>> START Excerpted text
February 24, 2020

Why Put Yourself to the Test with the NGE or NLE?


It is the Classical Language Exam Time of the Year!

by Amy Barr, The Lukeion Project
This week’s blog is going to be a bit more specific to TheLukeion Project as we discuss the National Greek Exam (March 2, 2020) and The National Latin Exam (March 9, 2020). I’ll answer the most frequently asked questions about why we participate in these exams and offer some last-minute encouragement as you prepare for these competitions.


Why does The Lukeion Project participate in the NGE and NLE each year?

There are a zillion different approaches, curricula, and programs that promise students a chance to study Latin and Classical Greek. Sadly, some of these approaches offer no more than vague language familiarity, even after several years of “hard work.” Others—especially The Lukeion Project—make language mastery the goal. How can we make this claim without some standardized exam results to back us up? More importantly, how can you –the student—claim to have attained excellence without some standardized test results to back you up? Participating in the NLE/NGE is a great opportunity to compare your efforts to other students worldwide.
“The National Greek Examination in 2019 enrolled 1774 students from 173 high schools, colleges, and universities in the US and around the world.” There are seven levels: Introduction to Greek, Beginning Attic, Intermediate Attic, Homeric Odyssey, Homeric Iliad, Prose, and Tragedy. The exam is offered by the American Classical League.
Roughly 140,000 students take the NLE. “The National LatinExam (NLE) is a test given annually to Latin students across the United States and around the world. The NLE is not meant to be a competition but rather an opportunity for students to receive reinforcement and recognition for their accomplishments in the classroom. Depending upon their score, students may earn certificates, medals, and may even qualify for scholarships.” The exam is sponsored by the American Classical League and the National Junior Classical League and is offered to students on seven levels.
>> END Excerpted text
* **Work to complete**:
(a) List every level of the National Greek Exam named in the exam blog post.
(b) Render this sentence from the exam blog post into Spanish: "The exam is offered by the American Classical League."
(c) According to the exam blog post, how many students enrolled in the National Greek Examination in 2019?
The listing after this has no connection to the exam blog post.
>> START Given data
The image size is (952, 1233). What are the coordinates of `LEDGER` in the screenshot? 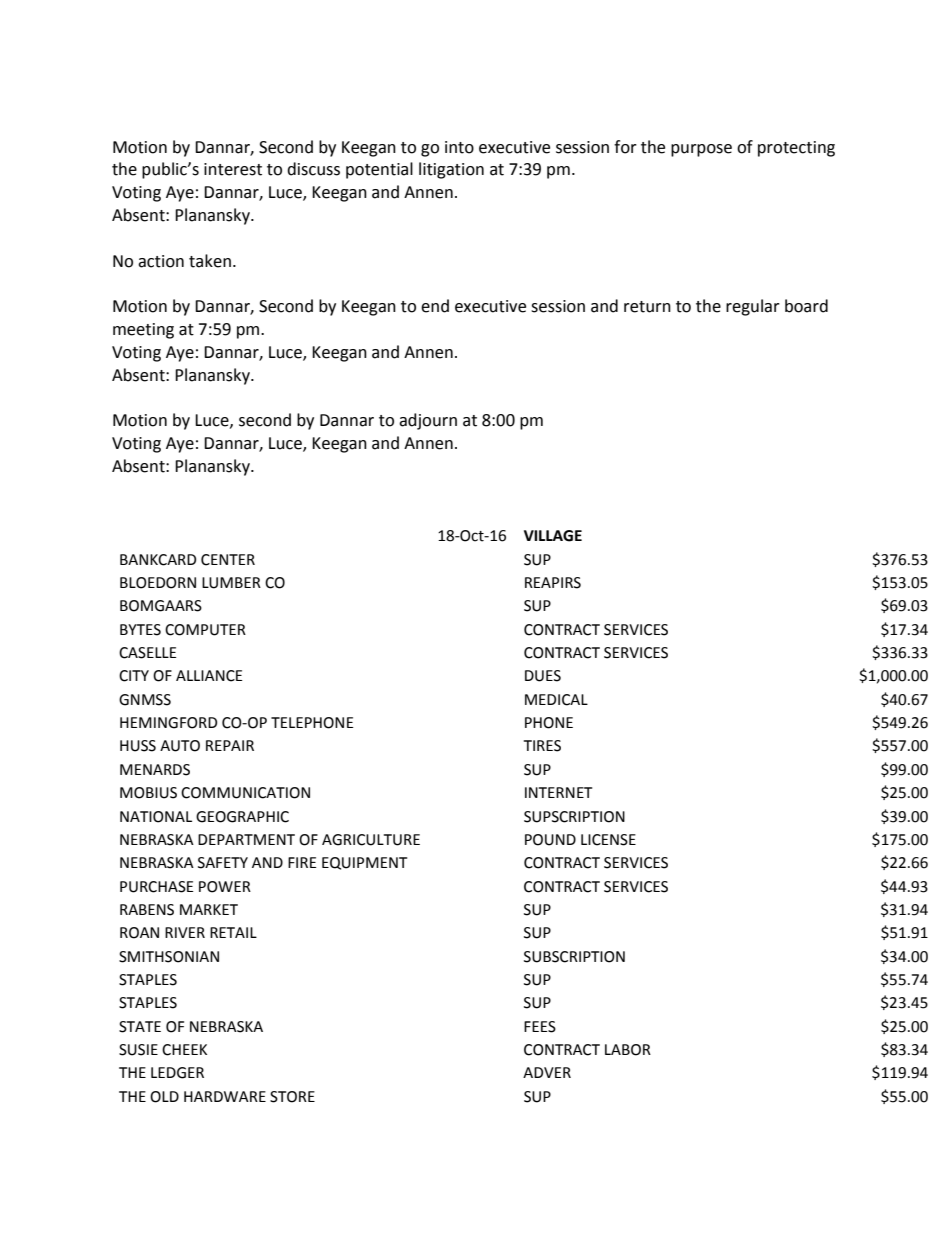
>> END Given data
* **Worked solutions**:
(a) Introduction to Greek, Beginning Attic, Intermediate Attic, Homeric Odyssey, Homeric Iliad, Prose, Tragedy

(b) El examen lo ofrece la American Classical League.

(c) 1774 students